Current figures indicate that 1 in 5 children and young people are affected by their parent’s drinking. Not only is this a worryingly high figure, but it’s also concerning how little awareness there is about this issue.
This week sees the NACOA launch Children of Alcoholics Week – a campaign to raise awareness of children affected by parental alcohol problems. NACOA offers information, advise and support to children of alcohol dependent parents, as well as a free helpline and useful resources – for useful information and tips visit https://nacoa.org.uk/wp-content/uploads/2020/12/Some-mums-and-dads-drink-too-much.pdf
Recognising the impact that alcoholism and addiction to other substances can have on young people is something Keys Group are keen to raise awareness of, so that staff and young people can talk openly about it and learn from people’s experiences.

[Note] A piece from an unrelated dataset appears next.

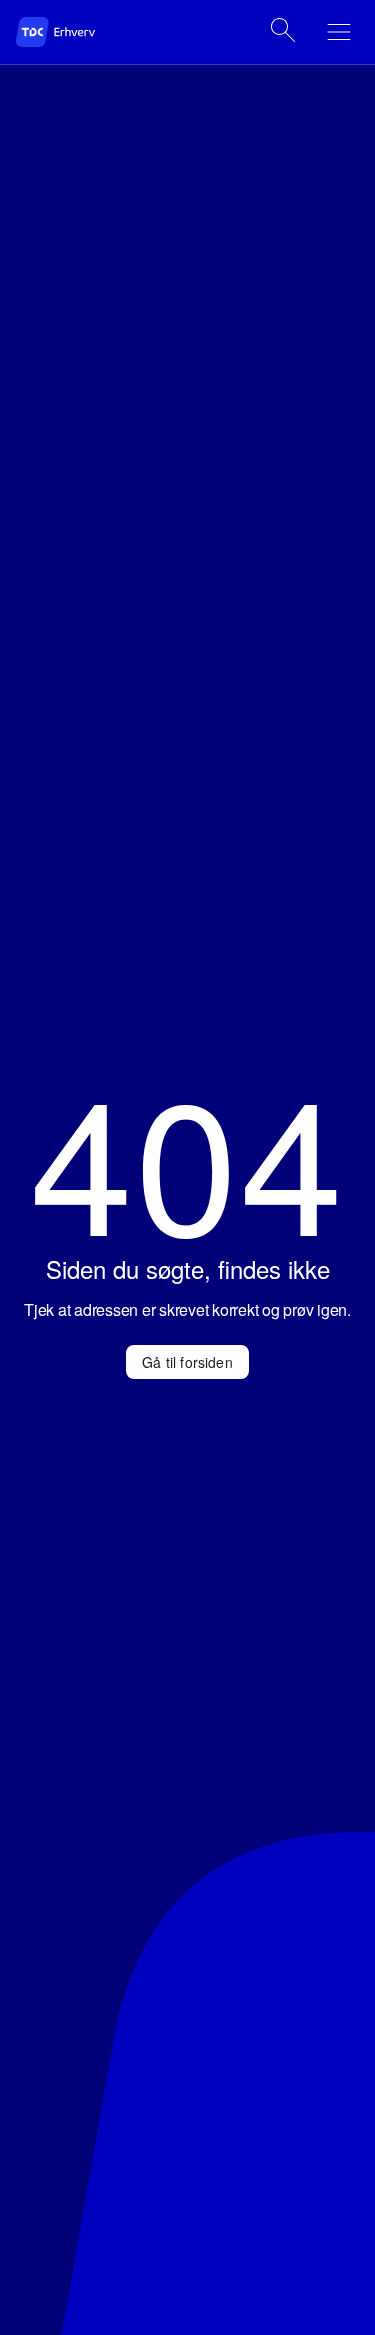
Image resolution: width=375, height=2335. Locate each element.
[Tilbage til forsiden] (76, 32)
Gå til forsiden (187, 1362)
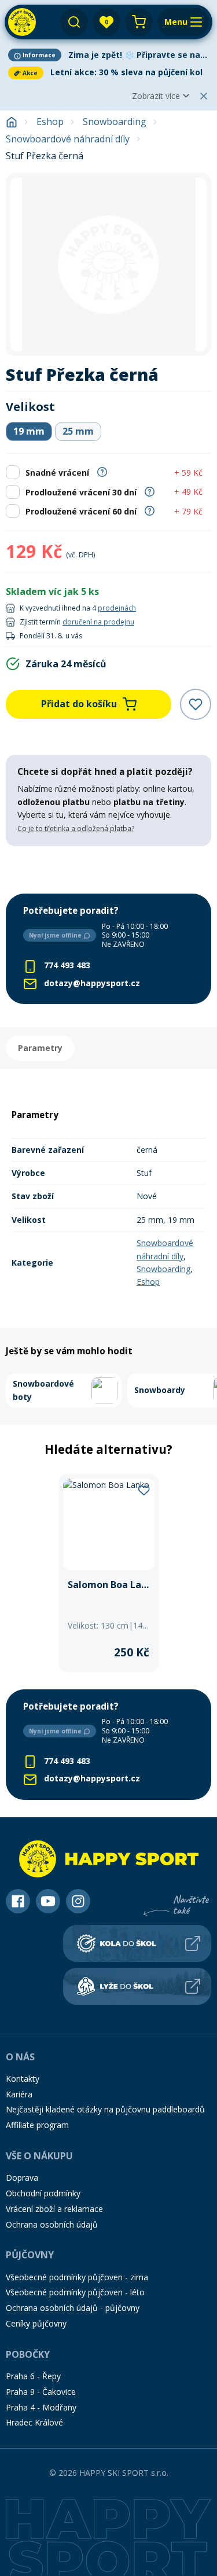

Keys’ National Specialist Advisor for Substance Misuse Fran Gracie explains how Keys Group raises awareness of parental substance misuse (PSM) through staff training.
“We roll out PSM training every month to staff to educate them about the effects of alcohol and other substances on health and wellbeing, as well as the potential damage to relationships and families.
“The training covers the following issues:
- Addiction and the cycle of change
- The exposure to substance affecting attachments, family dynamics, relationships, health and long and short-term development
- PSM increasing the risks of physical and emotional neglect
- PSM being implicated in behavioural and mental health problems in Children and Young People
- Foetal alcohol syndrome and alcohol related brain damage
“Foetal alcohol syndrome and ARBD can have lifelong effects on the development of children and young people, so educating people about the severity of this issue is crucial. Our ongoing training is part of this education process.”
Fran Gracie is an experienced advisor in substance misuse. Prior to joining Keys, she was a systemic family therapist working in substance misuse services for children and their families. She has considerable experience of how substances can affect entire families, offering interventions to help families and their children.